The October, 1975, “Halloween Happenin’” episode must have occurred before (or about when) the 1975-1976 road contract was awarded on October 10, 1975. The testimony indicated that Ramos had cooperated in earlier years by getting bands for this annual civic enterprise. For this reason, it would require explicit testimony to justify an inference that any coercive aspect of Corcoran’s language was brought to the attention of any selectman so clearly as to require action by him or her.

As to the postdated subcontract arrangement concerning the bicycle path, the testimony warranted an inference that individual selectmen knew that there was confusion concerning Lamb’s work there and that the matter required investigation and adjustment.
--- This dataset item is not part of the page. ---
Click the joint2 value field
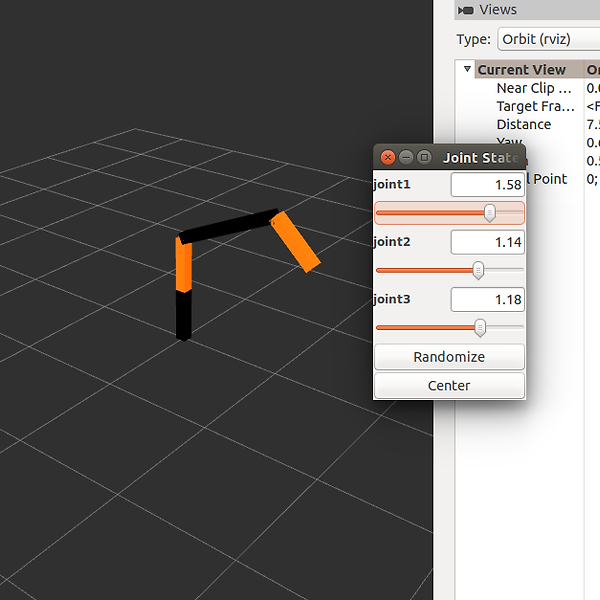pyautogui.click(x=487, y=242)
The testimony did not show clearly whether and to what extent the individual defendants (other than Corcoran) knew or had cause to know of the details of any discussions between Corcoran and Ramos.

Judgment N.O.V. for the Selectmen.

As to all the matters summarized in Appendix 1 and Appendix 2, we think that the trial judge justifiably decided that the evidence did not permit the jury to conclude (under the Gildea exception, 363 Mass. at 820, taken together with the principle discussed in the LaPointe case, 389 Mass. at 459, and the Foster from Gloucester, Inc. case, 10 Mass. App. Ct. at 294) that any individual defendant other than Corcoran had participated in any action in bad faith, with malice, or tainted by corruption. A judgment n.o.v. for these defendants under count I was proper.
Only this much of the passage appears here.